# Project Flow

# 1. Designing the Overall Strategies
### 1-1. Determine the project objectives
- To build an investment model that maximizes the returns of qualterly investment portfolio in healthcare. <br>
- To build an interactive dashboard capturing the model results for portfolio managers.

### 1-2. Research for brainstorming, methodology, platforms for the data acquisition
<br>
<details>
  <summary>✚ <b><i>1-2-1. Fundamental Analysis</i></b>  (Click to see details)</summary>
  
The concept of Fundamental Analysis was adopted to rank stocks. Then, portfolio optimazation modeling was conducted with top 25% ranked stocks. <br>

Fundamental Analysis is a method of determining a stock's real or "fair market" value by examining related economic and financial factors. The financial ratios of a firm can infer the financial health (or fair market value) of the organization. If the fair market value (intrinsic value or true value) is higher than the market price, the stock is deemed undervalued, and a buy recommendation is given. On the other hand, if the fair market value is lower than the market price, the stock is deemed overvalued, and the recommendation might be not to buy or to sell if the stock is held. We used 17 financial ratios as the indicators to assess stocks for an investment. They also helped to downsize the number of stocks in healthcare for the portfolio optimization modeling. <br>

Note that 17 ratios are used for modeling.
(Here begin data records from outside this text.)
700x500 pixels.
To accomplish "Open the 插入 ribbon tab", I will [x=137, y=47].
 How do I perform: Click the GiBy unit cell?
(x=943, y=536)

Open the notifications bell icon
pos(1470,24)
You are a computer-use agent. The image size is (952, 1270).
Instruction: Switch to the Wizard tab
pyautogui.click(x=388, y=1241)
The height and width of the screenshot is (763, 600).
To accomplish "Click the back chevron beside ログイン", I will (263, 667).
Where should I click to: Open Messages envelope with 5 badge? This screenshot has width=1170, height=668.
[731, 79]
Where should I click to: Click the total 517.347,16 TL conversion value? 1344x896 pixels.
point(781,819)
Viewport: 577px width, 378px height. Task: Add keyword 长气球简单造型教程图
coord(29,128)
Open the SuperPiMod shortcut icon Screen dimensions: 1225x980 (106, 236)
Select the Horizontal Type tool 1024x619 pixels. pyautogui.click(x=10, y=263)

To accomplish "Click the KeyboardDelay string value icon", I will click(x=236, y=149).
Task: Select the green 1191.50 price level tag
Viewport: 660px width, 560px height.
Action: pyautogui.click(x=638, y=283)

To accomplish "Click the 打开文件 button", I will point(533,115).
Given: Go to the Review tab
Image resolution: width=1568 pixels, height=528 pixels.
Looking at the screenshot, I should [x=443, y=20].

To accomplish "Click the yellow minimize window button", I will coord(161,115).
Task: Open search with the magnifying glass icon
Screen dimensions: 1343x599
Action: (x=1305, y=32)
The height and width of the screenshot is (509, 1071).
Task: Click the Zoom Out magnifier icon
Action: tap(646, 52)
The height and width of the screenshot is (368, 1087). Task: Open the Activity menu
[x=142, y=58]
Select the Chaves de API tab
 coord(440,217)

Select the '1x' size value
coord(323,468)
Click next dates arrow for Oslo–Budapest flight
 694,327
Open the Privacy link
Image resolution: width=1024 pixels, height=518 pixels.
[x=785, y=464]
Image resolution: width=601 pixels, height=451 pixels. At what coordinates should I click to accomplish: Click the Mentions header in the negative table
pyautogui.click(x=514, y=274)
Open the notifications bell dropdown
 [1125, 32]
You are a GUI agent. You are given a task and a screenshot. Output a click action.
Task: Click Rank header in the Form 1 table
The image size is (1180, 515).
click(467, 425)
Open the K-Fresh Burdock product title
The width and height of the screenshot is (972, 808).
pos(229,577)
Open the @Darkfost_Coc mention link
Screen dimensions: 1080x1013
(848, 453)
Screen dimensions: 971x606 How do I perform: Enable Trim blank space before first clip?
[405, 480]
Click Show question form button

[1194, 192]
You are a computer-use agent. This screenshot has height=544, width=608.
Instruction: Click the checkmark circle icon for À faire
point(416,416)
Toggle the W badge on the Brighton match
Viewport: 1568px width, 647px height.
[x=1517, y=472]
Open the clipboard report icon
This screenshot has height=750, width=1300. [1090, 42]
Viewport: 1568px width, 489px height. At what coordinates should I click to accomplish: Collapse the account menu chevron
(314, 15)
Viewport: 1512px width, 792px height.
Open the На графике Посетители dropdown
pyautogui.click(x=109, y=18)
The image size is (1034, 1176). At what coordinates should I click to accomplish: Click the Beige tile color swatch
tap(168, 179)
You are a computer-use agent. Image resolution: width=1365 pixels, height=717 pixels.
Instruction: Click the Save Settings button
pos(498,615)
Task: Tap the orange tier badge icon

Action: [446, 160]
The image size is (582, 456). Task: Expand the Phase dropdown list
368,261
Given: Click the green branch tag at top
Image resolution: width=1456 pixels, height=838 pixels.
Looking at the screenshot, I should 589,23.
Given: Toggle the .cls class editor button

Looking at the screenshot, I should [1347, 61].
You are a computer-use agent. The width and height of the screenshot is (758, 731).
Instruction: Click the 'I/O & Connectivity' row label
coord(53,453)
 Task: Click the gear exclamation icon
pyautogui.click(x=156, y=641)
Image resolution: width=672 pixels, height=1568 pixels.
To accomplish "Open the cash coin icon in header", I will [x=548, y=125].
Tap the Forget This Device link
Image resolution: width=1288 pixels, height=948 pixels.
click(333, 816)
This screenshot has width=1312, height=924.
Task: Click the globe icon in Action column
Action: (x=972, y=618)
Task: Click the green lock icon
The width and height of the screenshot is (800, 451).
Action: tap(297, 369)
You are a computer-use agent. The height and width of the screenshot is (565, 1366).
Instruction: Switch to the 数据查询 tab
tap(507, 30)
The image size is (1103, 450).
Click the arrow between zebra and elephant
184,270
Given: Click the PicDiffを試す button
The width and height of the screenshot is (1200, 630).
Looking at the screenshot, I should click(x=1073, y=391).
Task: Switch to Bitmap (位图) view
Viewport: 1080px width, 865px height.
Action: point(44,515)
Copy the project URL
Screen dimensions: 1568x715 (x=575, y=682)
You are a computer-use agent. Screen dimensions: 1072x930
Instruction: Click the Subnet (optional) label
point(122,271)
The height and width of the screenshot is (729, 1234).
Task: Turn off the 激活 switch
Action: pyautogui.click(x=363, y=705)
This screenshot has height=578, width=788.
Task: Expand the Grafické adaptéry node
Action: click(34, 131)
The 17 financial ratios are either imported from an API or calculated with the 10-year financial statement information of publicly traded healthcare firms. Below is the list of the ratios used.
    
> - Valuation Ratios 
> 1. Price to Sales (P/S): The value that financial markets have placed on each dollar of a firm’s sales
> 2. Price to Earning (P/E): Compares current price to EPS (over/under/fair-valued), Average of historical P/Es  VS  Today’s P/E (monthly) 
> 3. Price to Earning Growth (P/EG): P/E / EPS growth
> 4. Price to Book (P/B): Compares a company's current market value to its book value
> 5. Price to Cash Flow (P/CF): Measures how much cash a company generates relative to its stock price (Stock price to cash flow per share) 
> 6. Price to Operating Cash Flows (P/OCF): stock Price/ operating cash flow 
> 7. Price to Free Cash Flows (P/FCF): market capitalization/ free cash flow 
> - Profitability Ratios
> 8. Profit Margin: Amount by which revenue from sales exceeds costs in a business
> 9. Gross Profit Margin: (Revenue-COGS)/ Revenue
> 10. Net Profit Margin: Net income/ revenues 
> 11. Operating Profit Margin: Operating profit/ revenue
> 12. Earnings Per Share (EPS): Profit per share held by common stockholders
> 13. Return On Equity (ROE): Efficiency of the usage of the assets to generate profits
> - Liquidity Ratios
> 14. Debt to Equity (D/E): Measure of how much debt you use to run a business
> 15. Cash: (Cash + cash equivalents)/ current liabilities
> 16. Current: Assets to liabilities
> 17. Quick: Ability to convert current liquid assets to cash quickly to perform debt obligations

</details>
<br>



<details>
  <summary>✚ <b><i>1-2-2. Ranking Financial Ratios</i></b>  (Click to see details)</summary>
    
OLS, EBM, XGB, and Equal Weight methods were leveraged to rank the 17 financial ratios. We're interested in recognizing ratios that have the biggest influence in relation to daily stock price change because we’re going to rank stocks to invest on the basis of the financial ratios that have the most signiticant impact on the daily price change in the next modeling stage. The way financial ratios are rated is based on the independent variables ('x's) including 17 financial ratios, trade dates, and yesterday’s stock prices against the dependent variable ('y') which is the percent change in the daily stock prices for 10 years. Below is the general descriptions of the methodology used for modeling. <br>
    
> -	**OLS (Statistics)** stands for Ordinary Least Squares; it’s a simple linear regression that minimizes the sum of squares in the difference between the observed and expected values.  The key attribute is that the OLS estimators have the least variance among all linear and unbiased estimators, they are the best (most efficient) estimator.
> -	**Equal Weight** means that the 17 different financial ratios are evenly rated with the same weight assuming each ratio is equally important. 
> - **EBM (Machine Learning)** stands for Explainable Boosting Machine. It's another interpretable, glassbox model intended to have comparable accuracy to machine learning models which is main advantage. The key attribute is that the training is performed in multiple iterations, each iteration consists of building a separate boosting process for each feature.
> - **XGBoost (Machine Learning)** stands for Extreme Gradient Boosting; it’s very interpretable and performs very well on structured data. The key attributes are computing second-order gradients and L1 & L2  regularization. In addiction, XGBoost can be parallelized across clusters.  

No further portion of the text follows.